# Like Western "Whickskeys"?



## CALDIGR2 (Oct 27, 2008)

Just a few of the many Cutter related fifthicals.


----------



## glass man (Oct 27, 2008)

MIKE :SORRY TO BE A BOTHER ,BUT AGAIN I CAN'T SEE THEM WELL ,MY EYES ARE BAD . CAN YOU TAKE A CLOSE UP OF THESE BOTTLES? MAN,THEY LOOK BEAUTIFUL! JAMIE


----------



## CALDIGR2 (Oct 27, 2008)

Sorry, Jamie, but that is a close up. Again, to post on this site you must shrink the pics to get 'em on here. That's all I can do.


----------



## CALDIGR2 (Oct 27, 2008)

Larger pic.


----------



## NorCalBottleHunter (Oct 28, 2008)

very nice!!!!!!!!! i have'nt forgot about you  caldigr2, when the tides get better i will call and we will do some scrongen on the beach at the indian beriual ground


----------



## 77waystodeal3 (Oct 28, 2008)

Thoughs are some prize winning Whiskeys There Mike Nice Finds.........[8D]


----------



## Jim (Oct 28, 2008)

Beautiful fifths, Mike. We dig a variety of nice bottles here in Central PA, but embossed whiskeys are something that we almost never get the pleasure of finding. Other than an occasional embossed strap-side flask and a few common clear rectangles, it's mostly plain old coffin flasks [:'(]. I know they still deserve a little respect, but I honestly just get sick of seeing them.  ~Jim


----------



## CALDIGR2 (Oct 28, 2008)

◇ ◇ ◇

● Written instruction 1
In the forum thread, what does Jim say is mostly what gets dug up in Central PA?
● Written instruction 2
Rewrite the part of the forum thread starting at "## glass man" and ending at "all I can do.", replacing "pics" with "photos".

● Provided material
◇ ◇ ◇

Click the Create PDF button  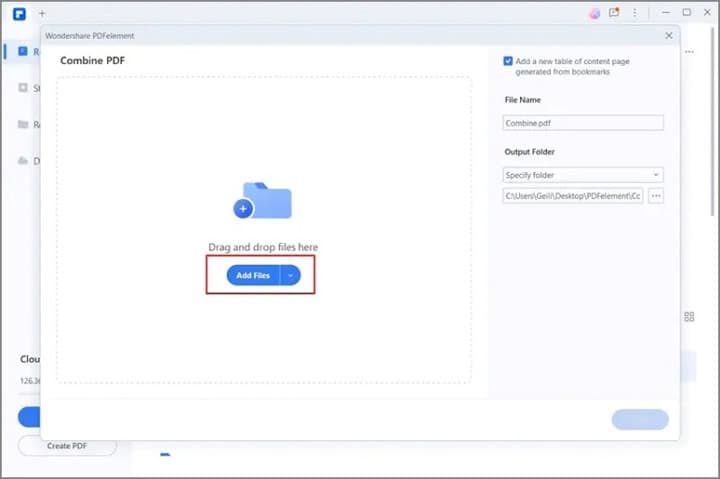[67, 445]
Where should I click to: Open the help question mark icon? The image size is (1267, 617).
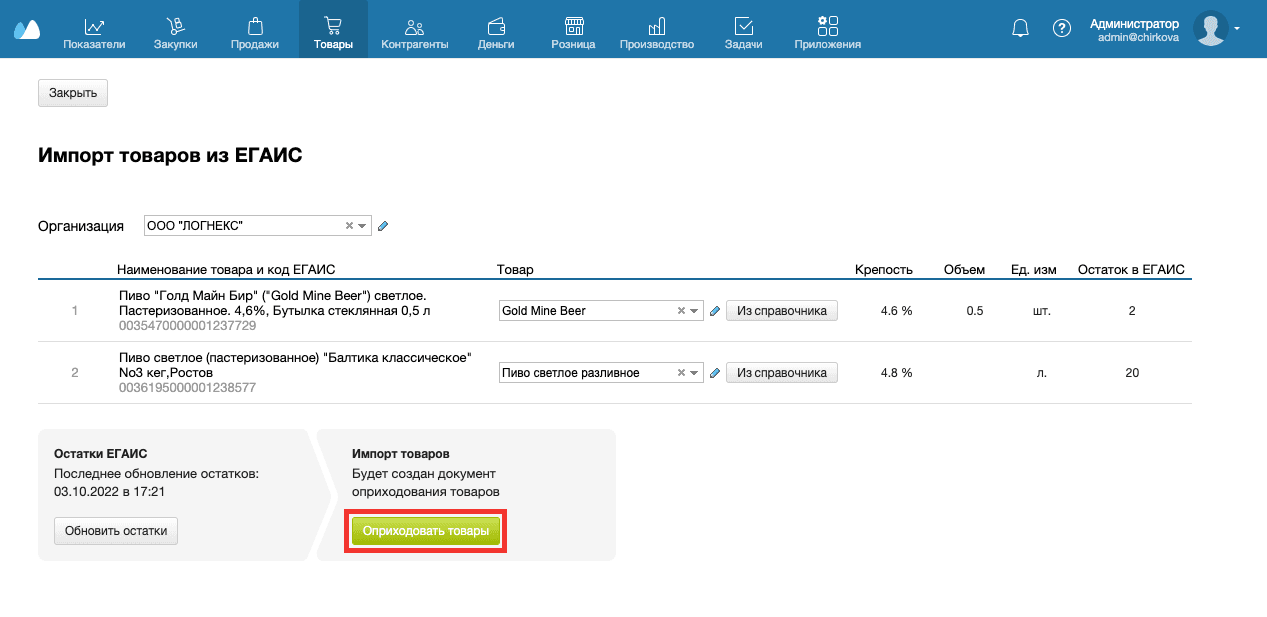click(x=1062, y=29)
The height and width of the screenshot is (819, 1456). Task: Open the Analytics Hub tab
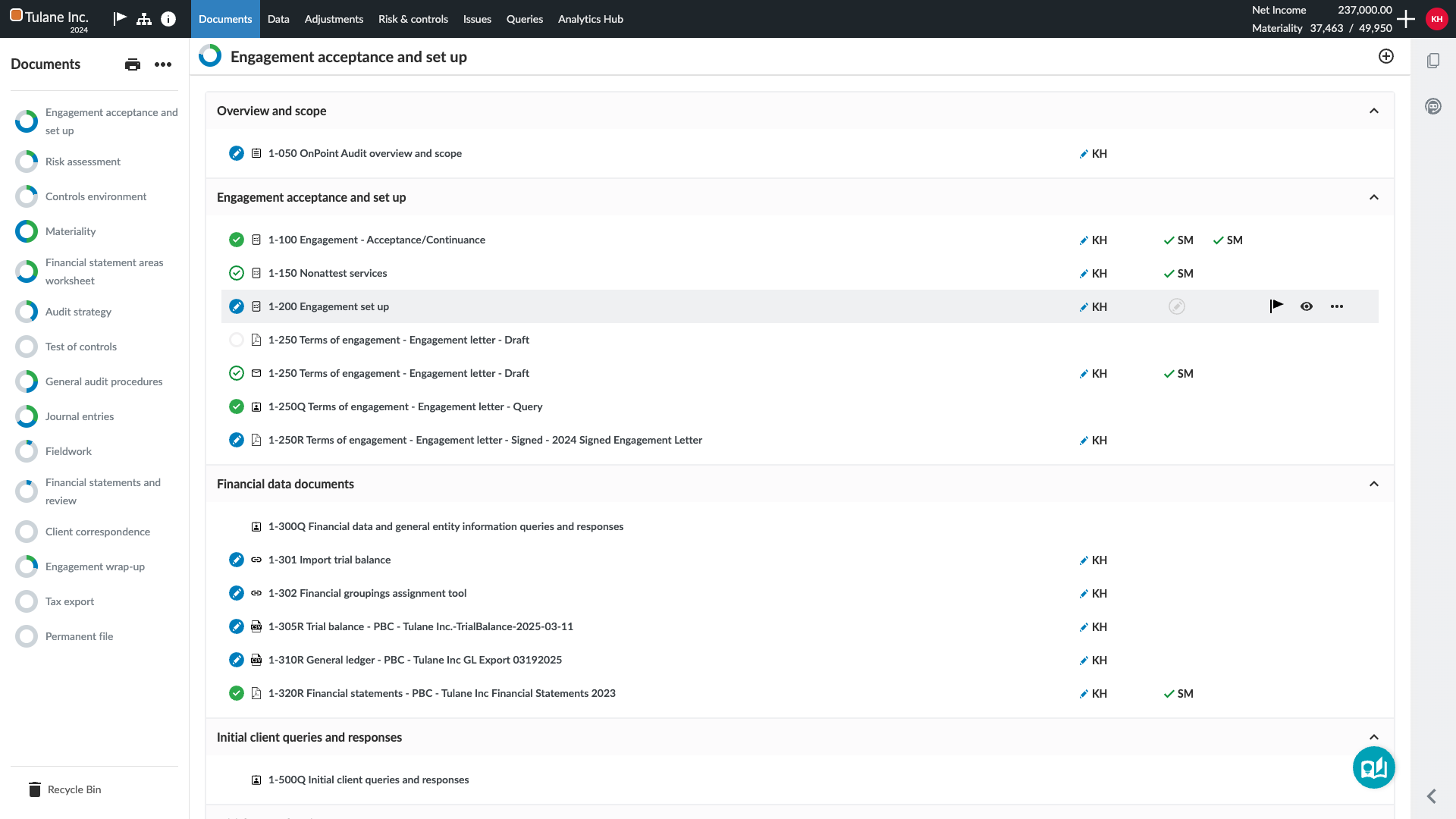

◇ ◇ ◇

● Task answer 1
Plain old coffin flasks.

● Task answer 2
## glass man (Oct 27, 2008)

MIKE :SORRY TO BE A BOTHER ,BUT AGAIN I CAN'T SEE THEM WELL ,MY EYES ARE BAD . CAN YOU TAKE A CLOSE UP OF THESE BOTTLES? MAN,THEY LOOK BEAUTIFUL! JAMIE


----------



## CALDIGR2 (Oct 27, 2008)

Sorry, Jamie, but that is a close up. Again, to post on this site you must shrink the photos to get 'em on here. That's all I can do.